Book Review: When It Was Grand: The Radical Republican History of the Civil War by LeeAnna Keith

“There is a war because there was a Republican Party. There was a Republican Party because there was an Abolition Party. There was an Abolition Party because there was slavery.” So stated the famous abolitionist, William Lloyd Garrison.

LeeAnna Keith's recently released book, When It Was Grand: The Radical Republican History of the Civil War, is about the exciting (for me, as a political junkie, at least!) founding of the Republican Party and the role played by the Radical Republicans before, during, and after the Civil War.

On these pages, we meet names we know well: Abraham Lincoln; William Seward; John Brown, Thaddeus Stevens, Zechariah Chandler, Harriet Tubman, Frederick Douglass, and others. We're also introduced to little-known Abolitionist heroes, like James H. Lane, the “Bleeding Kansas” Jayhawker and future Senator; Sherman Booth, an Abolitionist from Wisconsin who unfortunately destroyed his reputation with a serious crime; the Oberlin College Rescuers from Ohio, led by Charles Langston and Orindatus Simon Bolivar Wall; and others. We march in parades with the Wide Awakes. We cheer for courageous women, early feminists like Jessie Benton Fremont, Susan B. Anthony, and Lucy Stone.

Keith's thesis is that “[Radical Republicans] would make America great by restoring the original course of slavery toward its ultimate extinction” (p. 5).

Professor Keith leaves us to ponder on our own how the Republican Party has changed since those founding years, when the Party supported universal suffrage; equal rights; and voting rights for all. She concludes: “The Radicals excelled at envisioning an alternative America, even in the darkest days. Their example instructs the present, illuminating a path to a better world. By commitment, organizing, and relentless activism, they made themselves into the greatest generation of American progressives, despite their reverses. To commemorate their trials and triumphs is to move at last in the direction of a truly post-Confederate United States” (p. 292).

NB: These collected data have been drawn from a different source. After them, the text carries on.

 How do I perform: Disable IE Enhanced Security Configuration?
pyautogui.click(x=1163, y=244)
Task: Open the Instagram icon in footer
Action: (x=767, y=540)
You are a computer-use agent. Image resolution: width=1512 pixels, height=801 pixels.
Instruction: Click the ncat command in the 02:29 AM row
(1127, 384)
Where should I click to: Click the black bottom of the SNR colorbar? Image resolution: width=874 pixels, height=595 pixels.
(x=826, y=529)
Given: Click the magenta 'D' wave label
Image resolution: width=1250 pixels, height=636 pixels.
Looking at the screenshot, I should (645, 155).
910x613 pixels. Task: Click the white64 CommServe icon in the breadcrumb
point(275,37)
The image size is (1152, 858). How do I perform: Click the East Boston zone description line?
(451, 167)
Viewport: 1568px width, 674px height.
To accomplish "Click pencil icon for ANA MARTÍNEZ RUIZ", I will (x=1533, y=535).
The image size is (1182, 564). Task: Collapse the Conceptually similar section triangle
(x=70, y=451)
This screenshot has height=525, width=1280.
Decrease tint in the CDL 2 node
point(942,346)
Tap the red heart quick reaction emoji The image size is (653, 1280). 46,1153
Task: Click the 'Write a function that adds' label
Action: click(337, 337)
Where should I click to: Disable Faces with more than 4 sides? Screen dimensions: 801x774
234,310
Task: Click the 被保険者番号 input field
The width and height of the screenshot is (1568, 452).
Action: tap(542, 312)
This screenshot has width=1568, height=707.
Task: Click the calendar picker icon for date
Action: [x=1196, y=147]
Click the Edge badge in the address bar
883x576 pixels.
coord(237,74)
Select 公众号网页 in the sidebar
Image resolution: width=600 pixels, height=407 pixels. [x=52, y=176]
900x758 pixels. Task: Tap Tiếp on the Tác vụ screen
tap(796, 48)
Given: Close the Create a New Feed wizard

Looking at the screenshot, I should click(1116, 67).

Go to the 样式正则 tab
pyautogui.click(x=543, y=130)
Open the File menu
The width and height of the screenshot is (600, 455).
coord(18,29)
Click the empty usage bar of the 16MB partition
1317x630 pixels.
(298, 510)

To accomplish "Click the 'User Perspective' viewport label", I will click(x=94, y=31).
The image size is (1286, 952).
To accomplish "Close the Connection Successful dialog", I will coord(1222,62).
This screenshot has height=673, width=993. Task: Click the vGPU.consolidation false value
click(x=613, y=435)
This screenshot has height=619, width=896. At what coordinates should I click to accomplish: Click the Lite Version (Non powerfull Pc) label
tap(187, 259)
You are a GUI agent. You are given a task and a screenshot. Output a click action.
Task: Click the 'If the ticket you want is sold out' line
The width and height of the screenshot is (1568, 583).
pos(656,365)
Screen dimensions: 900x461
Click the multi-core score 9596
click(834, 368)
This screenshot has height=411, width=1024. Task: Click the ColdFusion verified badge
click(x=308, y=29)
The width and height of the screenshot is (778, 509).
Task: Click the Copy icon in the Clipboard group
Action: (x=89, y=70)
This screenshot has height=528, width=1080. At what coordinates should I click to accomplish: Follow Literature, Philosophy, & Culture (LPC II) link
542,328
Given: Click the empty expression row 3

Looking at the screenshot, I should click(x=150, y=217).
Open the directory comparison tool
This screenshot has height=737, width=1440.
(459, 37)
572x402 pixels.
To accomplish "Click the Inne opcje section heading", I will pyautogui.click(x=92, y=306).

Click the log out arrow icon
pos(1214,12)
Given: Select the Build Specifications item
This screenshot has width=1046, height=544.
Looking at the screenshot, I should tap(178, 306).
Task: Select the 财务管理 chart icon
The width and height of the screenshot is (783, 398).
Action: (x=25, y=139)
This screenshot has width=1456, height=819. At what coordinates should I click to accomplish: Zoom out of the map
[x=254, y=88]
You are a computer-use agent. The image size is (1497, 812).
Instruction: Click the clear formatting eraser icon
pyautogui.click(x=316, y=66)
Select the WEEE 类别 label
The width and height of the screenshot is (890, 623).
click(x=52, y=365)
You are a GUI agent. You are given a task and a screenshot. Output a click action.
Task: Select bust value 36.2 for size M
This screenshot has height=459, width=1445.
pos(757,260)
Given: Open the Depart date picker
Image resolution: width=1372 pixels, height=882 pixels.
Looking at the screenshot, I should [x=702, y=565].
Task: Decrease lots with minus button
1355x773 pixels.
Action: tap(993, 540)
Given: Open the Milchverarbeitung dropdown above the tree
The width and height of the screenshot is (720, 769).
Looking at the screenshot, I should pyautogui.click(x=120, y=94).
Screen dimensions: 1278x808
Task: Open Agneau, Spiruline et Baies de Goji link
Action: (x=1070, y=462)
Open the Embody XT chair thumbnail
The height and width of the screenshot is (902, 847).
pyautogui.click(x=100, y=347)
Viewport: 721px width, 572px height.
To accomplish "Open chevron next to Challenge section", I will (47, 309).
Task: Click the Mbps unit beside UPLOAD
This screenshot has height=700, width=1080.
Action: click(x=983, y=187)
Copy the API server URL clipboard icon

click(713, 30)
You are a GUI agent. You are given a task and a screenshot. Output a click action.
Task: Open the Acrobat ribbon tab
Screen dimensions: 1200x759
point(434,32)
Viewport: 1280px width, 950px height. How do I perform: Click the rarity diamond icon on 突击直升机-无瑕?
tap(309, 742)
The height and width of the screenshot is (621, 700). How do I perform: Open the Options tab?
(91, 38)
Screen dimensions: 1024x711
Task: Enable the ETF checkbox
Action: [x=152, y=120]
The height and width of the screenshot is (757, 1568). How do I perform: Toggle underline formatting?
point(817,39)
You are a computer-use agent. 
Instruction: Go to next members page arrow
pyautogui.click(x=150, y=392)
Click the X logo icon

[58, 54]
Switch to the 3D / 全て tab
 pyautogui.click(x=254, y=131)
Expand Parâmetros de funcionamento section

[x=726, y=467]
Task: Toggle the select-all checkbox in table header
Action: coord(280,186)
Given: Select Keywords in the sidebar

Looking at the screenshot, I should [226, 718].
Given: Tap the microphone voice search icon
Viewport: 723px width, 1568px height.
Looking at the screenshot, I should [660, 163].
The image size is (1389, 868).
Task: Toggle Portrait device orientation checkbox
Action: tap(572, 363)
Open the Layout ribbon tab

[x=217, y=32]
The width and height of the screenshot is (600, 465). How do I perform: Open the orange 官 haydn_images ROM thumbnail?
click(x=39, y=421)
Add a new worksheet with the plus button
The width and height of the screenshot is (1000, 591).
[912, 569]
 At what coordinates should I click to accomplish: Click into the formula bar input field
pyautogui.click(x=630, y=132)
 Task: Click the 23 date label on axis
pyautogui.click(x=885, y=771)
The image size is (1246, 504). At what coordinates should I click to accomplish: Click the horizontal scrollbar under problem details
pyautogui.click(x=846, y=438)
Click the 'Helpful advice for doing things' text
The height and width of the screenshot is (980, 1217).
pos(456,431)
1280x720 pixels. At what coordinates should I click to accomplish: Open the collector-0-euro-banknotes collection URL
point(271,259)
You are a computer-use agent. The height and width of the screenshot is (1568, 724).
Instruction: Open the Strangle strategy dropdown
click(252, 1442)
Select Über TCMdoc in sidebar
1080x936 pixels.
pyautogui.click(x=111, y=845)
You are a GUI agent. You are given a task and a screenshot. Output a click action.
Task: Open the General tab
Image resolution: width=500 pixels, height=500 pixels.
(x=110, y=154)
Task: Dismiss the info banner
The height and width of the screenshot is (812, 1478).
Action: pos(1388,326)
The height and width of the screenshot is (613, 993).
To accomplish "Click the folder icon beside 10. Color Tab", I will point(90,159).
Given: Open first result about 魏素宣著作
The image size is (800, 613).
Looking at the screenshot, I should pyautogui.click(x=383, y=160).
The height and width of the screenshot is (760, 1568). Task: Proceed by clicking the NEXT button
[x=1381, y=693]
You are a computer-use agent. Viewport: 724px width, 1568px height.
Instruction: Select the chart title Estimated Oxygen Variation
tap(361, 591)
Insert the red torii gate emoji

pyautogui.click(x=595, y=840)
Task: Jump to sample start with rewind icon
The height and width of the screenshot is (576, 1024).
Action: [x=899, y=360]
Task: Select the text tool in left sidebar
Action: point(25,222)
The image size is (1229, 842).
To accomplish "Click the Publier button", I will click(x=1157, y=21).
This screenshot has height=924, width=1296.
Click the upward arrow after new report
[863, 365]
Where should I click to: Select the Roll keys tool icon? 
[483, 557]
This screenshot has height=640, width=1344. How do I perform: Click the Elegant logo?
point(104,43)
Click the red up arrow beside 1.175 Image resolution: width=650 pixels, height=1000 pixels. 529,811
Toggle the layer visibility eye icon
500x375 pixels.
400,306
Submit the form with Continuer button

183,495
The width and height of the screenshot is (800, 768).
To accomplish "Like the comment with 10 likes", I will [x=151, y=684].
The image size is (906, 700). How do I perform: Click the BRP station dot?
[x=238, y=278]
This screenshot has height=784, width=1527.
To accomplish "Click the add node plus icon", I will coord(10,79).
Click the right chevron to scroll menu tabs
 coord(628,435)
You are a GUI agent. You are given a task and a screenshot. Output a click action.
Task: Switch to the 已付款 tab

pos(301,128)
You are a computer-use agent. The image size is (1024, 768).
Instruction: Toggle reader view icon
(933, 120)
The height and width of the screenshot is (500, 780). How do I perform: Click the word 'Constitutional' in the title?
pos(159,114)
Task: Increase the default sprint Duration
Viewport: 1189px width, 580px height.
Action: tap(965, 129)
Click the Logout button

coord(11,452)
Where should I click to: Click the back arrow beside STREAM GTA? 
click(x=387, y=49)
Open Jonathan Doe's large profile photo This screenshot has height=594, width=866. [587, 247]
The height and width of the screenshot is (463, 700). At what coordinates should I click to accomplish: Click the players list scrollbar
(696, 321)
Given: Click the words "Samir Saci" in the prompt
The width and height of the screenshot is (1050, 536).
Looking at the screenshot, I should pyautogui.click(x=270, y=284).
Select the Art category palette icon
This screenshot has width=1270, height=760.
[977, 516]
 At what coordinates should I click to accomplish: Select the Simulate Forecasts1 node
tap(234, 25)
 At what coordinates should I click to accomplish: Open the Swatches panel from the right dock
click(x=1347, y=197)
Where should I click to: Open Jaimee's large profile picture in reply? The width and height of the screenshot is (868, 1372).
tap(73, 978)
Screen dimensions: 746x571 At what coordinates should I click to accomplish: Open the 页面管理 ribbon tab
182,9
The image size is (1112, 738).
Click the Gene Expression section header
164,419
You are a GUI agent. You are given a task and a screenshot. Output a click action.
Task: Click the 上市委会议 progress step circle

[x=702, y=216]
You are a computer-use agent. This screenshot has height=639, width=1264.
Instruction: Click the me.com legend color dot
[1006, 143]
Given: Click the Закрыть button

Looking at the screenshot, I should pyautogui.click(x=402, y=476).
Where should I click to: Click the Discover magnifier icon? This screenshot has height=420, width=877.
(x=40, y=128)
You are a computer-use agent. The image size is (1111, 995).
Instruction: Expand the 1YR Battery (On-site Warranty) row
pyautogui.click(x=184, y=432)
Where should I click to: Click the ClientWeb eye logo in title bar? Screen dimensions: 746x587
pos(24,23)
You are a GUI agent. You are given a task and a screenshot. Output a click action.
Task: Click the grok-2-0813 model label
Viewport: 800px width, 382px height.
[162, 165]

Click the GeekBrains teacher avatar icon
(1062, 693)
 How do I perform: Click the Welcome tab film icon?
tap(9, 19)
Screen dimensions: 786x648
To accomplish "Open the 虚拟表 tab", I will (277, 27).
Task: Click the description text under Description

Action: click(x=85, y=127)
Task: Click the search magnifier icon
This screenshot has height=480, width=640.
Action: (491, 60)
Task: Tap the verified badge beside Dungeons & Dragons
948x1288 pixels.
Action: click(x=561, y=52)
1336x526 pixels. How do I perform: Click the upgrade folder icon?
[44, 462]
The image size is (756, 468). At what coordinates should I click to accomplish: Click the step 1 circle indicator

I heartily recommend this book!

Guy Purdue

*LeeAnna Keith is a professor of history at the Collegiate School in New York City. She is also the author of “The Colfax Massacre: The Untold Story of Black Power, White Terror, and the Death of Reconstruction” (2009). She is a recipient of a Gilder Lehrman Institute fellowship. Her articles have appeared in “The Dictionary of American History” and “The Journal of Southern History.”